An Indian billionaire hopes to “resurrect the British motorbike industry” with a plan to build electric motorcycles in the UK under the venerable BSA brand.
Anand Mahindra, the chairman of the Mahindra Group conglomerate, is the main backer of a plan to restart production by the BSA Company, assembling motorbikes in the Midlands as soon as the middle of 2021.
The revived BSA Company will shortly begin building a research facility in Banbury to develop electric motorbike technology, before launching motorbikes with internal combustion engines closely followed by an electric battery model by the end of 2021.
BSA, which stood for Birmingham Small Arms, was originally founded in 1861 to manufacture guns at Small Heath, a setting for the hit BBC drama Peaky Blinders. Its metalworking factories were later turned to bicycles and then motorcycles. By the 1950s, it was the world’s largest motorcycle maker, but it went bankrupt and ceased production in the 1970s.

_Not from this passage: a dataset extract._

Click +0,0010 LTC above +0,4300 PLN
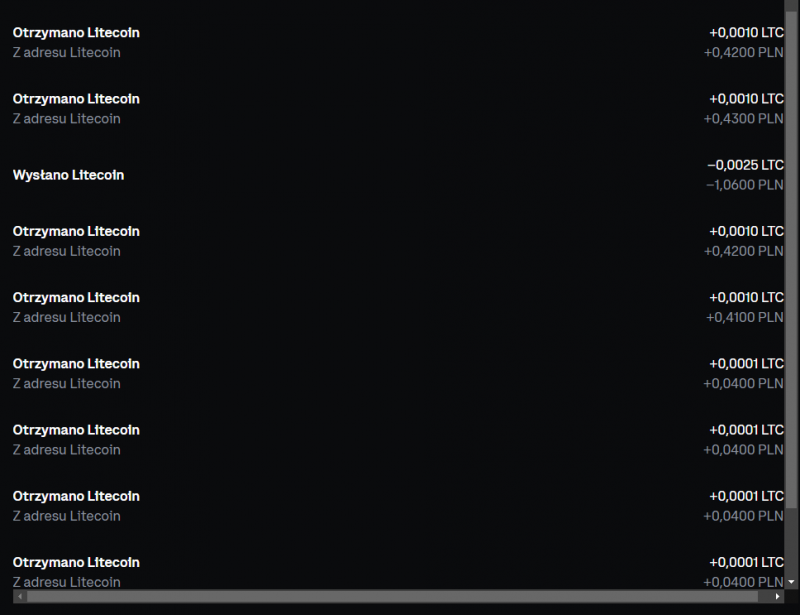The width and height of the screenshot is (800, 615). pos(746,99)
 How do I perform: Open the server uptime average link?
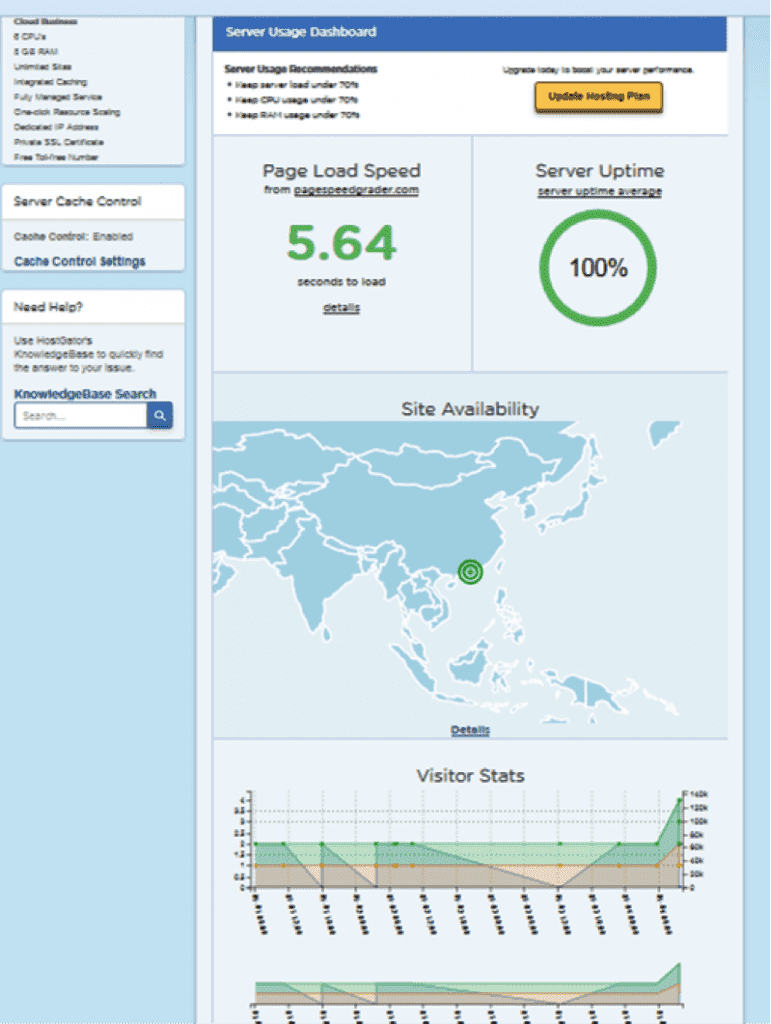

Anand Mahindra, who is worth $1.7bn (£1.3bn) according to Forbes magazine, said he had chosen to invest in the UK because of its history of motorcycle production. The company also received support from the UK government, which awarded the BSA Company a £4.6m grant to develop electric bikes, in the hope of creating at least 255 jobs.
“The UK was the leader in bikes right from the start,” Mahindra told us at EV Powered. “That provenance is something that we really want to retain.”
Mahindra Group is the world’s largest manufacturer of tractors and the 20th largest carmaker by sales. It owns the Reva electric car brand that produced the G-Wiz city car, and it is also the world’s biggest producer of three-wheeled electric rickshaws.
Mahindra also has experience in reviving motorcycle brands. In 2016, it picked up a controlling stake in a company that had bought the BSA brand, as well as Czech brand Jawa. Jawa was relaunched in 2018, with 50,000 sales in its first full year, an achievement Mahindra now wants to repeat with BSA.
The project is being run by Anupam Thareja, a former investment banker who initially bought the BSA brand. He said he wanted to continue the “quirky English charm” of the original BSA company. Thareja said he hoped to build a factory near the original Small Heath site but declined to give estimates on annual production.
Mahindra said its experience with electric bikes would help the broader group in its eventual move away from products that burn fossil fuels, although he said the company would not “be dismantling our [internal combustion] engines” until the market reached a “tipping point”.
The new BSA Company plans to start with assembling traditional internal combustion engine bikes costing between £5,000 and £10,000 with parts from various suppliers in the UK and beyond.
Thareja said it was wary about possible tariffs for exports under a no-deal Brexit, but believed motorcycle brands could benefit from customers’ desire to travel once the worst of the pandemic is over.